This has long been my favourite Handel opera since I saw Janet Baker, Valerie Masterson and Sarah Walker sing the three main female roles superbly in English at the ENO. I subsequently treasured a poor tape recording made from a radio broadcast of the same performance but was pleased to acquire the CD box set when it appeared. While rather different from the set under review here, it nonetheless does honour to Handel, being performed with such verve and beauty of tone by three star ENO singers. I bought this Harmonia Mundi set some years ago principally because I knew that two such fine singers as Jennifer Larmore and Bernarda Fink would rival their ENO equivalents and I wasn't disappointed. Both have rich lower registers; Larmore makes as convincing a job of a castrato breeches role as is possible for a modern mezzo, although her slightly odd "cupped" tone is sometimes a little disconcerting, while Fink's stately beauty of voice is ideally suited to portraying the afflicted Cornelia.

[Excerpted records]
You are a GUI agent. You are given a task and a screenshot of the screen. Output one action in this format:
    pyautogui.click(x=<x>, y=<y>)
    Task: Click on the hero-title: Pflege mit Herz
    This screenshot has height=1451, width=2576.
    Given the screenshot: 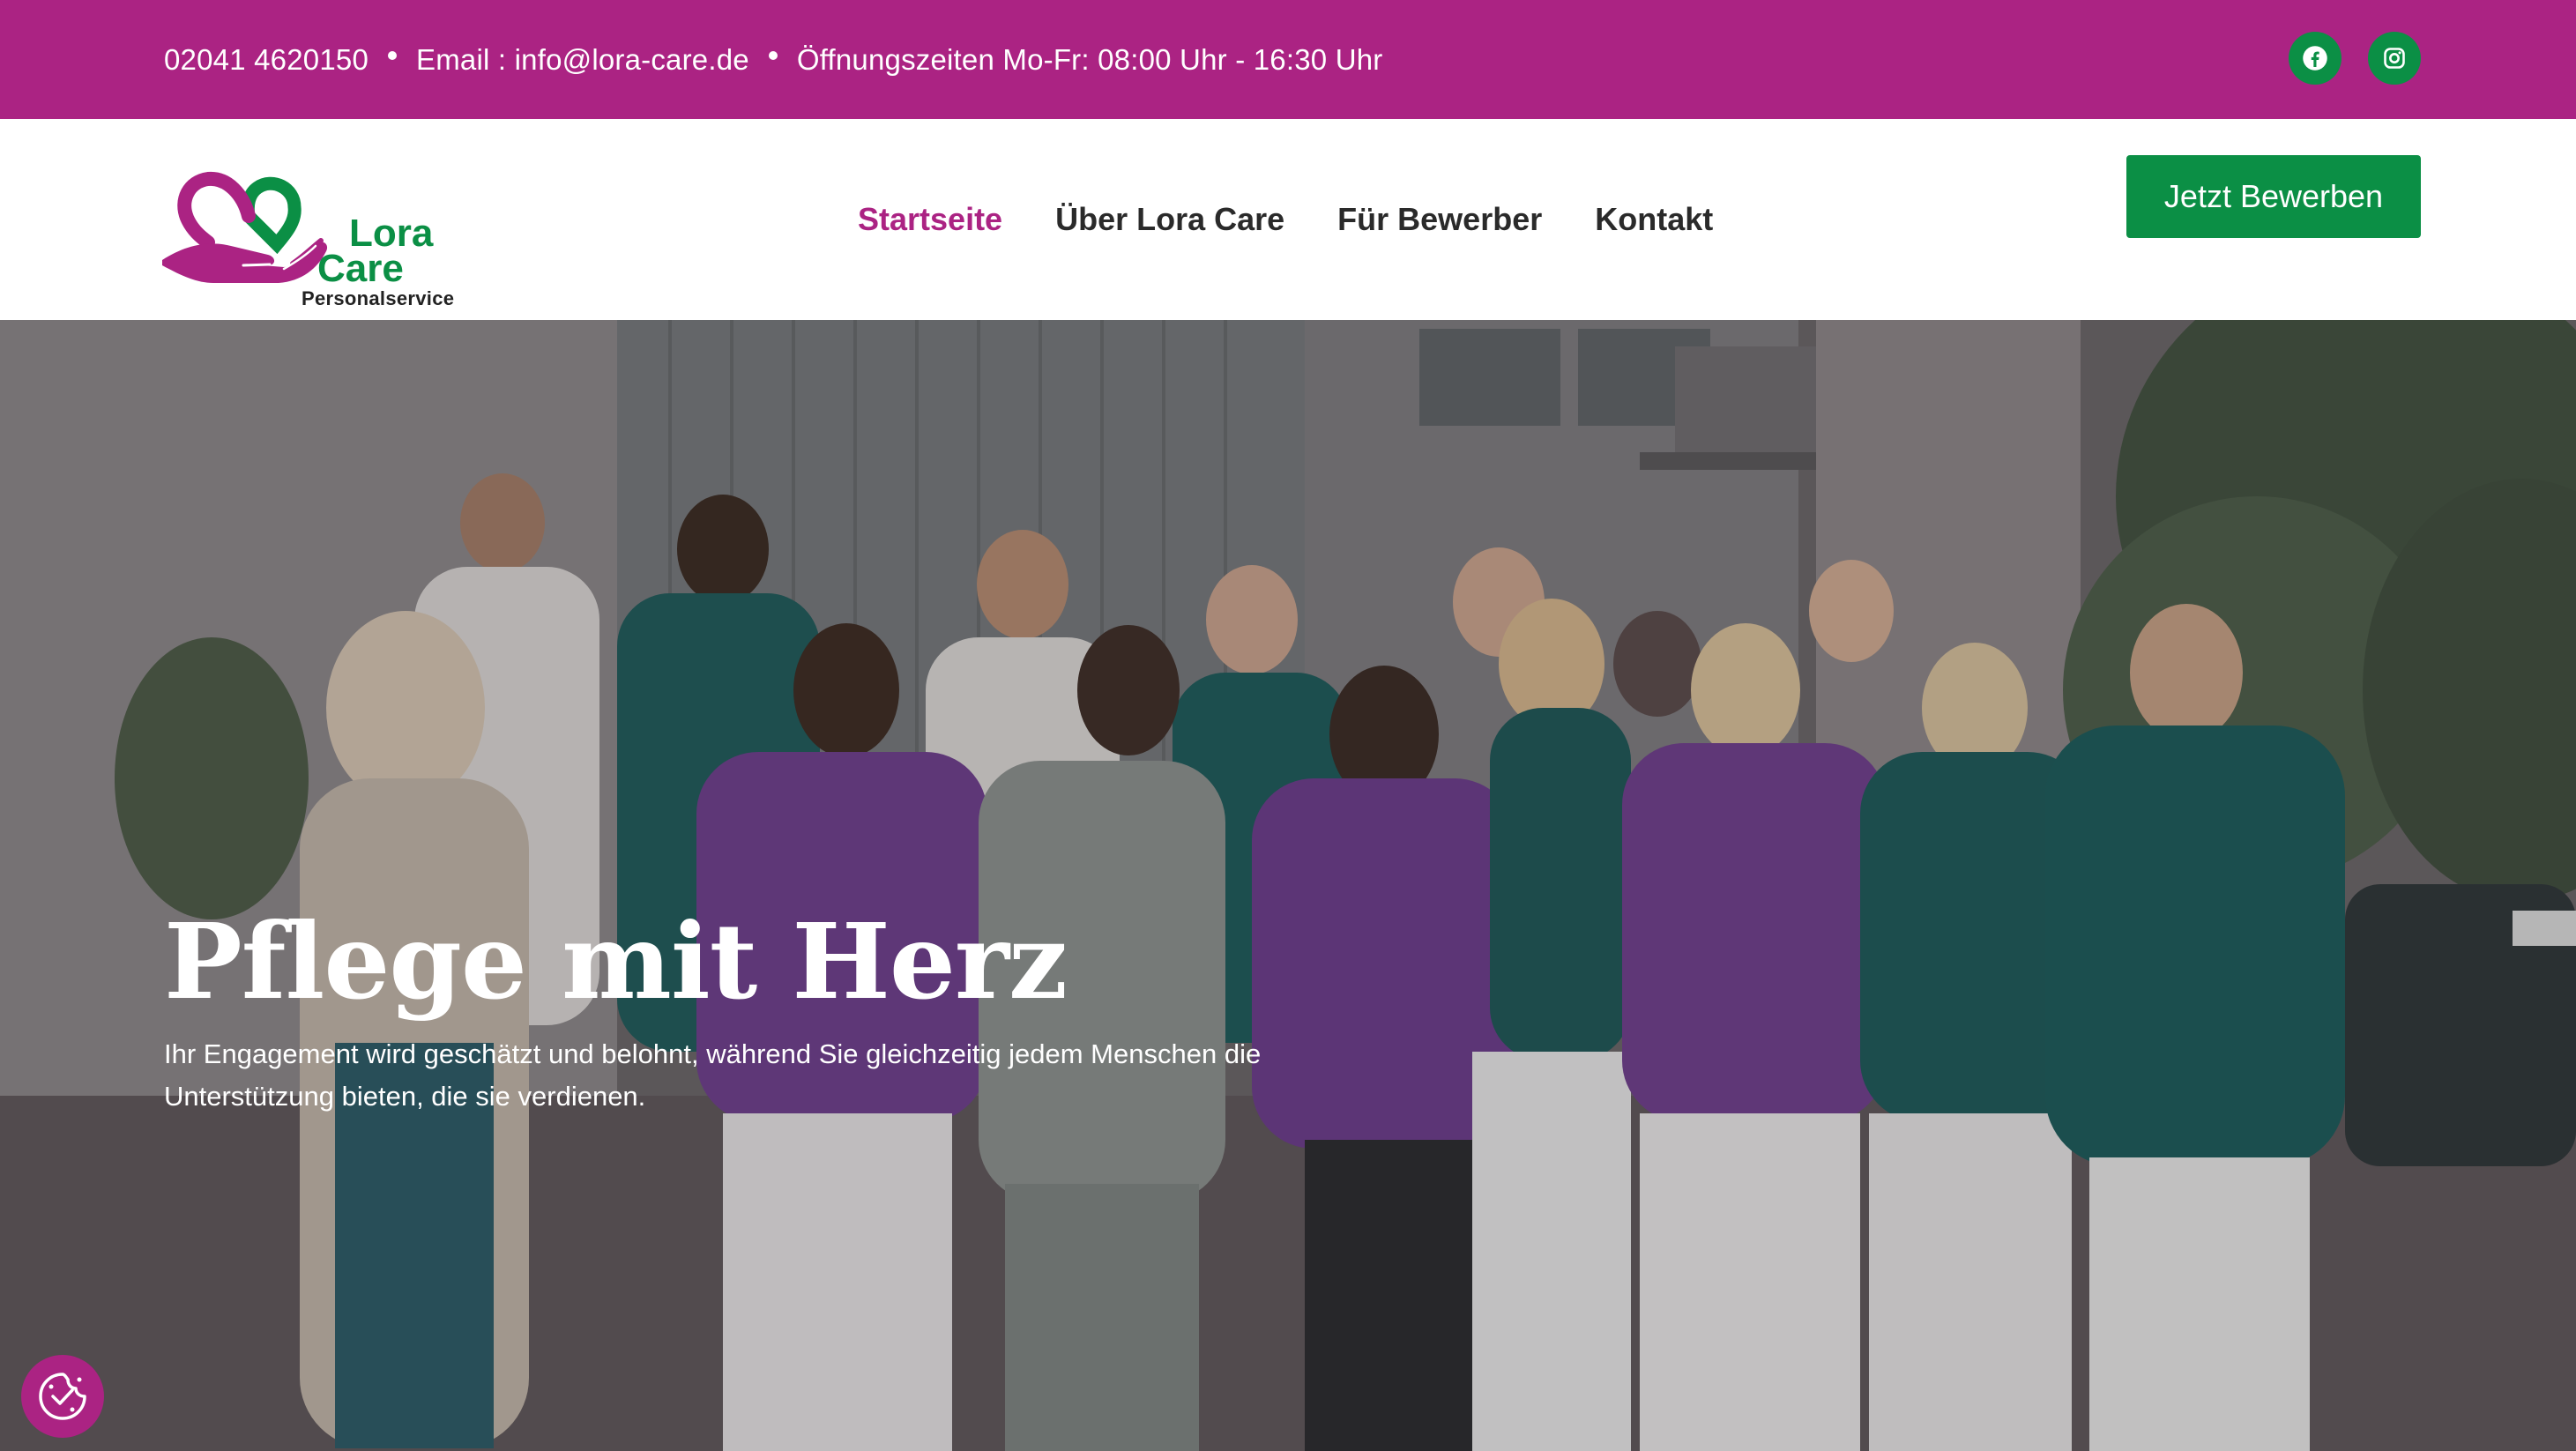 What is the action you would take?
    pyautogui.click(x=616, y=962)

---

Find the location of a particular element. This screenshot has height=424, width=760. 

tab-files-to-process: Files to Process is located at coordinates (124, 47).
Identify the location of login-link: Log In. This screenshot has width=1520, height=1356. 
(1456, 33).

[Actions to take]
(A) In the Handel opera review, whose voice is described as ideally suited to portraying the afflicted Cornelia?
(B) Put the lines of the entries into a numbered list, omitting blank lines. Begin at the line that contains "Identify the location" and stop after the line that contains "(1456, 33).".
The review and the entries are independent of each other.

[Solved problems]
(A) Bernarda Fink's voice.

(B)
1. Identify the location of login-link: Log In. This screenshot has width=1520, height=1356. 
2. (1456, 33).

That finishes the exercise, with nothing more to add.